Amitié et nation

Publié le 09 juillet 2012 par Yvesd

Voila donc 50 piges que la France et l’Allemagne sont amies et pas que sur Facebook. Un anniversaire joyeusement fêté hier par tante Angela et oncle François. Franchement qui s’en plaindrait ? Vaut quand même mieux faire péter le Champagne à Reims que de s’étriper du côté de Sedan ou de Verdun. D’abord parce que ça coute beaucoup moins cher au contribuable, ensuite parce que ça évite de multiplier après les commémorations patriotiques, avec discours grandiloquents devant des brochettes de vétérans cacochymes, de plus en plus clairsemées au fil des ans. Reste que nous aurions tort d’être naïfs : si en 1962 Adenauer et De Gaulle ont décidé de faire table rase d’un passé sanglant, de réconcilier officiellement les amateurs de (vraie) galette-saucisse et les partisans de la Bratwurst-Kartoffeln c’était pour d’excellentes raisons.
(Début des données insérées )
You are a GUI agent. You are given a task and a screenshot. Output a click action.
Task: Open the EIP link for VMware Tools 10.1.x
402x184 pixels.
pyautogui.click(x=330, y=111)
Menacée par l’Union Soviétique (le mur de Berlin venait d’être érigé) l’Allemagne de l’époque souhaitait se garantir une paix durable sur sa frontière occidentale ; comme d’hab’, De Gaulle voulait montrer aux Américains que l’Europe en général et la France en particulier pouvaient se passer d’eux.

Ce « mariage » était donc de « raison » certainement pas « d’amour ». Quelque part c’est préférable car, sans reprendre nécessairement à notre compte l’aphorisme de Céline (Louis-Ferdinand, pas le maroquinier de la rue François Premier) selon lequel l’amour c’est l’infini mis à la portée des caniches, on peut penser avec les Rita Mitsouko que les histoires d’amour finissent mal en général… En plus, même si tous les goûts sont dans la « nature », devoir sauter la mère Merkel le samedi soir est une épreuve que nous ne souhaitons à personne, même pas à François Hollande. Les lecteurs de « Restons Correct ! » ont pourtant le droit de savoir que le « couple » franco-allemand n’a rien d’éternel. Ne serait-ce que parce que les conditions qui prévalurent à sa constitution ne sont plus vraiment d’actualité. L’anti-américanisme est en voie de disparition et ne survit plus qu’au fin fond de quelques cambrousses reculées et, si on excepte quelques pays définitivement sous-développés y compris certaines zones du 9-3, la menace communiste n’est plus qu’un « tigre de papier », édenté et jauni par le temps…

Tant mieux finalement ! Avons-nous besoin d’un traité quinquagénaire pour nous faire des amis de l’autre côté du Rhin ? La Liberté de nous faire des potes où bon nous semble doit-elle être encadrée par telle ou telle considération géopolitique, officialisée par un traité d’amitié obligatoire entre les peuples ? L’amitié n’est-elle pas d’abord une question d’atomes crochus ? Pour paraphraser Montaigne à propos de La Boétie, si j’ai lié durant ma vie des liens amicaux avec des Allemands, des Britanniques, des Italiens, des Américains, des Suisses, des Tunisiens, des Canadiens - j’en passe et de meilleurs amis - et même des Belges et Bretons, n’est ce pas d’abord parce que c’étaient eux et parce que c’était moi ? L’amitié est sans doute la forme la plus élémentaire de l’humanisme et n’a nul besoin d’injonctions officielles pour la manifester à autrui. Mieux : quand tous les nationalistes décérébrés auront rejoint les patriotes compulsifs au cimetière des cons, la Liberté individuelle aura fait un grand pas en avant…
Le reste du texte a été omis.